Deep learning models are known to be ‘black boxes’ because they contain a degree of randomness which they use to predict ‘magical’ results that make sense to us humans. Image generation models are deep learning models that are trained on thousands if not millions of images today and it is impossible to detail all the information they learn from the training data which is then used to generate photorealistic images. What we do know for sure is that input images from the training data are encoded into an intermediate form which the model thoroughly examines to determine the most important features of the input data. The hyperspace in which these intermediate representations (vectors) are examined is known as the latent space.
In this article, I’ll review some features of the general latent space and focus on a specific latent space known as the Style Space. Style Space is the hyperspace of the channel-wise style parameters, $S$, which can be analyzed to determine which style codes correspond to specific attributes.
How Have Previous Models Used The Latent Space?
Generative Adversarial Networks (GANs) encode input data into latent vectors using learned encoder MultiLayer Perceptrons. Once the data has been encoded, it can then be decoded and upsampled into a reasonable image using learned de-convolutional layers.
StyleGAN, arguably the most iconic GAN, is best known for its generator model which converts latent vectors into an intermediate latent space using a learned mapping network. The reason for the intermediate latent space is to enforce disentanglement. The generator draws latent vectors from this intermediate space and then applies transformations on them to encode style either by normalizing feature maps or injecting noise.
After these operations, the generator decodes and upsamples these latent vectors encoded with the style to generate new artificial images bearing the visual representation of the style. Although this article is not meant to focus solely on StyleGAN, it helps to understand how the model works because its architecture paved the way for some expansive research on image representation in the latent space.
What is ‘Disentanglement’? What Does It Mean To Be ‘Entangled’?
Image training data is transformed from its high-dimensional tensor structure into latent vectors which represent the most descriptive features of the data. These features are often referred to as the ‘high variance’ features. With this new representation of the data, there is a possibility that the encoding of one attribute, $a$, holds information about a different attribute, $b$. Therefore image generation models that alter attribute, $a$, will inadvertently alter attribute $b$. $a$ and $b$ are referred to as entangled representations and the hyperspace that these vector representations exist in is an entangled latent space. Representations (vectors) representations are said to be disentangled if each latent dimension controls a single visual attribute of the image. If each latent dimension controls a single visual attribute and each attribute is controlled by a single latent dimension, then the representations are referred to as complete representations.
What Does StyleGAN Teach Us About The Latent Space?

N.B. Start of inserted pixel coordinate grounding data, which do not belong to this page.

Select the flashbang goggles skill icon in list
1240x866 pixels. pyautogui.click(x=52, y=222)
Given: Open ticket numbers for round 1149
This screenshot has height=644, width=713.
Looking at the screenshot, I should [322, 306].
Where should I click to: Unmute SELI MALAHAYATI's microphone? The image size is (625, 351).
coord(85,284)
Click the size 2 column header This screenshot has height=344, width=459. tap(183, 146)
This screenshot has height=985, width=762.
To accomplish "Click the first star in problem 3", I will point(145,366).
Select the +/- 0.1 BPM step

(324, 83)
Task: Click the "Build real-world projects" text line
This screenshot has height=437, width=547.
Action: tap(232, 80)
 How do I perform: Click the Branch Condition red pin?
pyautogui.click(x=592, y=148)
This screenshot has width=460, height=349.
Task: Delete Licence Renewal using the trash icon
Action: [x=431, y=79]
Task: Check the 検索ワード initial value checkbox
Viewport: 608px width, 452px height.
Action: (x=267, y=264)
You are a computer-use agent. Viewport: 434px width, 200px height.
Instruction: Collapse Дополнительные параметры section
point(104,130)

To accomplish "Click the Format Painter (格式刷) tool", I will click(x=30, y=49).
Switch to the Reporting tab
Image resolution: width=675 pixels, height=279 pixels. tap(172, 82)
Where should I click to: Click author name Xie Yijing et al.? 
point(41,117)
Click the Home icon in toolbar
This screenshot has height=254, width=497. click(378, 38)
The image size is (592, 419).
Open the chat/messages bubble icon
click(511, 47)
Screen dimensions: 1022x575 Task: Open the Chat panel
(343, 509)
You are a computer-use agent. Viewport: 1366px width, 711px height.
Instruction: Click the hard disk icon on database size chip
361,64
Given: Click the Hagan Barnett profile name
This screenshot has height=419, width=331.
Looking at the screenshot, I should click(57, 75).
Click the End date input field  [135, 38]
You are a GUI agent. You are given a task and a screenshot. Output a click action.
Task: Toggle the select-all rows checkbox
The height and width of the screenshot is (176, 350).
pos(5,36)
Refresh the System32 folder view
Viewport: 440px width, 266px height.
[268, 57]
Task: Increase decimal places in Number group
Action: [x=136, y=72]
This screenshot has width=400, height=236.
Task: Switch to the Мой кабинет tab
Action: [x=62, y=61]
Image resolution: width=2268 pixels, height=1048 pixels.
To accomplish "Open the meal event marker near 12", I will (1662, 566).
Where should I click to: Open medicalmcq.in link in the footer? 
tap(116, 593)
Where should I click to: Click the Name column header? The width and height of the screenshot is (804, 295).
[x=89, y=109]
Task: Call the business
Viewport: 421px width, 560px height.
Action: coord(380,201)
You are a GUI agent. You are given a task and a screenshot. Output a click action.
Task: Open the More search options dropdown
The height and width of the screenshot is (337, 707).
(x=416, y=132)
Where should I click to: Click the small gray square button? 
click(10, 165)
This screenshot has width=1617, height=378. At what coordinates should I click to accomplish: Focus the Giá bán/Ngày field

Most GANs are trained to invert the training data into latent space representations by compressing the data into lower-dimension representations. The latent space is a hyperspace created by training an encoder to map input images to their appropriate representations in the latent space. The encoder is trained using an auto-encoder architecture; the encoder compresses the input image into a low-dimensional vector and the decoder upsamples the vector into a full high-dimensional image. The loss function compares the generated image and the input image and adjusts the parameters of the encoder and decoder accordingly.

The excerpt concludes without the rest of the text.